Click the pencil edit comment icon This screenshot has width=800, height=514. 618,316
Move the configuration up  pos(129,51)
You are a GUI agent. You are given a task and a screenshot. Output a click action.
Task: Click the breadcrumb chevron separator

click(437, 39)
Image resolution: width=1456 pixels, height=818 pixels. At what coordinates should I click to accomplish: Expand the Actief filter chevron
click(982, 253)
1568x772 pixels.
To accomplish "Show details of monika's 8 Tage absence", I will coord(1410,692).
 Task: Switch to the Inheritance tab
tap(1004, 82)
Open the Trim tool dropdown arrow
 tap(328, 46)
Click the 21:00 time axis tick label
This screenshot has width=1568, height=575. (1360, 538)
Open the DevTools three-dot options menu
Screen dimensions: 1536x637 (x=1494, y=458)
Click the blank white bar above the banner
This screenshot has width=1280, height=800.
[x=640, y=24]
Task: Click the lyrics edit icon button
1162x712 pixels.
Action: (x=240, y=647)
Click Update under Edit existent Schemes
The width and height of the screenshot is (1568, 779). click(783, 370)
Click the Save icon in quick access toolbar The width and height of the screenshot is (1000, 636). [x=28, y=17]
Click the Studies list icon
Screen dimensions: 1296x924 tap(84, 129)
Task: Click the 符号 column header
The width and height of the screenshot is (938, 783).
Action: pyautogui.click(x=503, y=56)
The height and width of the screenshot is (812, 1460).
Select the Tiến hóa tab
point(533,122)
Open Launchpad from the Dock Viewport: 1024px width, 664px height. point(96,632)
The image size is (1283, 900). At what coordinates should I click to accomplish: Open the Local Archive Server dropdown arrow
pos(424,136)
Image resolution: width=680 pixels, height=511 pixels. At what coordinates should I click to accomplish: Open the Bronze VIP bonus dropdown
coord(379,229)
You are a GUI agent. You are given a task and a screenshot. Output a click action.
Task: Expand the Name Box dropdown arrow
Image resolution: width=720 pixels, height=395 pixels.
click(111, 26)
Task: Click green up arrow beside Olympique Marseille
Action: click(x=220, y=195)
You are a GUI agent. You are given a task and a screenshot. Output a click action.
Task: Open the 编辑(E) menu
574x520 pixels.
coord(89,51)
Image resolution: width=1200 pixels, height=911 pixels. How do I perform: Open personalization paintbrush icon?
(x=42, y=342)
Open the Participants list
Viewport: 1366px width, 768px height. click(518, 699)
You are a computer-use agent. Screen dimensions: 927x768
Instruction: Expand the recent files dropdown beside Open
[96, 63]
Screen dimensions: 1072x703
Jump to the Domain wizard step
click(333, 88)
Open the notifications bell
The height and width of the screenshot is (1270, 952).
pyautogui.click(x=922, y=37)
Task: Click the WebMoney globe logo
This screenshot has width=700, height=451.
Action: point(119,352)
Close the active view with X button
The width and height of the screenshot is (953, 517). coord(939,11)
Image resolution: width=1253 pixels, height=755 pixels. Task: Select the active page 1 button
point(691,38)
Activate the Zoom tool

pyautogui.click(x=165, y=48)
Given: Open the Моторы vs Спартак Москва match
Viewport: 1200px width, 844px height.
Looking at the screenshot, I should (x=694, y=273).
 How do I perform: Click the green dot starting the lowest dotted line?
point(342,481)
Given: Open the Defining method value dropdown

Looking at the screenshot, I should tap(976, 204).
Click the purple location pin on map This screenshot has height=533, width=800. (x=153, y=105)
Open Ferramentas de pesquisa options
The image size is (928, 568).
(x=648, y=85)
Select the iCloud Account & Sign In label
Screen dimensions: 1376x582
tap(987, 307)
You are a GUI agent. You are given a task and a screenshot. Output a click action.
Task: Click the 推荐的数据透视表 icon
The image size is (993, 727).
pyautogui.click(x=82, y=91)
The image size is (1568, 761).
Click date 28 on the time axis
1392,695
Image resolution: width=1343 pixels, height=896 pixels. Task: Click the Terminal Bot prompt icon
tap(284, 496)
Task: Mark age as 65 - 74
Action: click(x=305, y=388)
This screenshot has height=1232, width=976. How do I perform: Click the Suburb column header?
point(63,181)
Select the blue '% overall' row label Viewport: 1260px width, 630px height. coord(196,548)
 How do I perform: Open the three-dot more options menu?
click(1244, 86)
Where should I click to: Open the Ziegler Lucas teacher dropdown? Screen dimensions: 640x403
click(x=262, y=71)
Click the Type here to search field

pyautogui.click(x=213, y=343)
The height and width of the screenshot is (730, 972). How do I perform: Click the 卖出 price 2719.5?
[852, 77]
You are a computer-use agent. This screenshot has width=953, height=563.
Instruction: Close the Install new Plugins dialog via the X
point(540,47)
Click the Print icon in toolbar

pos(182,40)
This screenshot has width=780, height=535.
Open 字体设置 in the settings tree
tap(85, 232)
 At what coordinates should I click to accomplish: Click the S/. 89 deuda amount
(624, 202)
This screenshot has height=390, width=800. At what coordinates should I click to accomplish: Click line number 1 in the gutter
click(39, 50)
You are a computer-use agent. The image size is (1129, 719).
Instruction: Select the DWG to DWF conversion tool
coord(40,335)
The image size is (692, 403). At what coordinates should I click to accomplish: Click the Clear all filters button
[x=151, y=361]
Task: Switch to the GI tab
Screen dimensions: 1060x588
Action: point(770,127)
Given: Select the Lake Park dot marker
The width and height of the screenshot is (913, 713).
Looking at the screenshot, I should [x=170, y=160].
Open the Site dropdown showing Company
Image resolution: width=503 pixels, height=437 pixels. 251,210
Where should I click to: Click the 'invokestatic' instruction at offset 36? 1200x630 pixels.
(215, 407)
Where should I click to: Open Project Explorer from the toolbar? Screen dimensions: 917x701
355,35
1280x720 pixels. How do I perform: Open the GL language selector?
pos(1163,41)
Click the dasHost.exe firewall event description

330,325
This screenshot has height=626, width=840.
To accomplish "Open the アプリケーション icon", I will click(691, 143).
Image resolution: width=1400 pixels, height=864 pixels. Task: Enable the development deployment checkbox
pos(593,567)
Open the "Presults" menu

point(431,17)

• • •

▶ _Assigned task_: Please restate the records in full, word for word.

▶ _Result for this task_:
Click the pencil edit comment icon This screenshot has width=800, height=514. 618,316
Move the configuration up  pos(129,51)
You are a GUI agent. You are given a task and a screenshot. Output a click action.
Task: Click the breadcrumb chevron separator

click(437, 39)
Image resolution: width=1456 pixels, height=818 pixels. At what coordinates should I click to accomplish: Expand the Actief filter chevron
click(982, 253)
1568x772 pixels.
To accomplish "Show details of monika's 8 Tage absence", I will coord(1410,692).
 Task: Switch to the Inheritance tab
tap(1004, 82)
Open the Trim tool dropdown arrow
 tap(328, 46)
Click the 21:00 time axis tick label
This screenshot has width=1568, height=575. (1360, 538)
Open the DevTools three-dot options menu
Screen dimensions: 1536x637 (x=1494, y=458)
Click the blank white bar above the banner
This screenshot has width=1280, height=800.
[x=640, y=24]
Task: Click the lyrics edit icon button
1162x712 pixels.
Action: (x=240, y=647)
Click Update under Edit existent Schemes
The width and height of the screenshot is (1568, 779). click(783, 370)
Click the Save icon in quick access toolbar The width and height of the screenshot is (1000, 636). [x=28, y=17]
Click the Studies list icon
Screen dimensions: 1296x924 tap(84, 129)
Task: Click the 符号 column header
The width and height of the screenshot is (938, 783).
Action: pyautogui.click(x=503, y=56)
The height and width of the screenshot is (812, 1460).
Select the Tiến hóa tab
point(533,122)
Open Launchpad from the Dock Viewport: 1024px width, 664px height. point(96,632)
The image size is (1283, 900). At what coordinates should I click to accomplish: Open the Local Archive Server dropdown arrow
pos(424,136)
Image resolution: width=680 pixels, height=511 pixels. At what coordinates should I click to accomplish: Open the Bronze VIP bonus dropdown
coord(379,229)
You are a GUI agent. You are given a task and a screenshot. Output a click action.
Task: Expand the Name Box dropdown arrow
Image resolution: width=720 pixels, height=395 pixels.
click(111, 26)
Task: Click green up arrow beside Olympique Marseille
Action: click(x=220, y=195)
You are a GUI agent. You are given a task and a screenshot. Output a click action.
Task: Open the 编辑(E) menu
574x520 pixels.
coord(89,51)
Image resolution: width=1200 pixels, height=911 pixels. How do I perform: Open personalization paintbrush icon?
(x=42, y=342)
Open the Participants list
Viewport: 1366px width, 768px height. click(518, 699)
You are a computer-use agent. Screen dimensions: 927x768
Instruction: Expand the recent files dropdown beside Open
[96, 63]
Screen dimensions: 1072x703
Jump to the Domain wizard step
click(333, 88)
Open the notifications bell
The height and width of the screenshot is (1270, 952).
pyautogui.click(x=922, y=37)
Task: Click the WebMoney globe logo
This screenshot has width=700, height=451.
Action: point(119,352)
Close the active view with X button
The width and height of the screenshot is (953, 517). coord(939,11)
Image resolution: width=1253 pixels, height=755 pixels. Task: Select the active page 1 button
point(691,38)
Activate the Zoom tool

pyautogui.click(x=165, y=48)
Given: Open the Моторы vs Спартак Москва match
Viewport: 1200px width, 844px height.
Looking at the screenshot, I should (x=694, y=273).
 How do I perform: Click the green dot starting the lowest dotted line?
point(342,481)
Given: Open the Defining method value dropdown

Looking at the screenshot, I should tap(976, 204).
Click the purple location pin on map This screenshot has height=533, width=800. (x=153, y=105)
Open Ferramentas de pesquisa options
The image size is (928, 568).
(x=648, y=85)
Select the iCloud Account & Sign In label
Screen dimensions: 1376x582
tap(987, 307)
You are a GUI agent. You are given a task and a screenshot. Output a click action.
Task: Click the 推荐的数据透视表 icon
The image size is (993, 727).
pyautogui.click(x=82, y=91)
The image size is (1568, 761).
Click date 28 on the time axis
1392,695
Image resolution: width=1343 pixels, height=896 pixels. Task: Click the Terminal Bot prompt icon
tap(284, 496)
Task: Mark age as 65 - 74
Action: click(x=305, y=388)
This screenshot has height=1232, width=976. How do I perform: Click the Suburb column header?
point(63,181)
Select the blue '% overall' row label Viewport: 1260px width, 630px height. coord(196,548)
 How do I perform: Open the three-dot more options menu?
click(1244, 86)
Where should I click to: Open the Ziegler Lucas teacher dropdown? Screen dimensions: 640x403
click(x=262, y=71)
Click the Type here to search field

pyautogui.click(x=213, y=343)
The height and width of the screenshot is (730, 972). How do I perform: Click the 卖出 price 2719.5?
[852, 77]
You are a computer-use agent. This screenshot has width=953, height=563.
Instruction: Close the Install new Plugins dialog via the X
point(540,47)
Click the Print icon in toolbar

pos(182,40)
This screenshot has width=780, height=535.
Open 字体设置 in the settings tree
tap(85, 232)
 At what coordinates should I click to accomplish: Click the S/. 89 deuda amount
(624, 202)
This screenshot has height=390, width=800. At what coordinates should I click to accomplish: Click line number 1 in the gutter
click(39, 50)
You are a computer-use agent. The image size is (1129, 719).
Instruction: Select the DWG to DWF conversion tool
coord(40,335)
The image size is (692, 403). At what coordinates should I click to accomplish: Click the Clear all filters button
[x=151, y=361]
Task: Switch to the GI tab
Screen dimensions: 1060x588
Action: point(770,127)
Given: Select the Lake Park dot marker
The width and height of the screenshot is (913, 713).
Looking at the screenshot, I should [x=170, y=160].
Open the Site dropdown showing Company
Image resolution: width=503 pixels, height=437 pixels. 251,210
Where should I click to: Click the 'invokestatic' instruction at offset 36? 1200x630 pixels.
(215, 407)
Where should I click to: Open Project Explorer from the toolbar? Screen dimensions: 917x701
355,35
1280x720 pixels. How do I perform: Open the GL language selector?
pos(1163,41)
Click the dasHost.exe firewall event description

330,325
This screenshot has height=626, width=840.
To accomplish "Open the アプリケーション icon", I will click(691, 143).
Image resolution: width=1400 pixels, height=864 pixels. Task: Enable the development deployment checkbox
pos(593,567)
Open the "Presults" menu

point(431,17)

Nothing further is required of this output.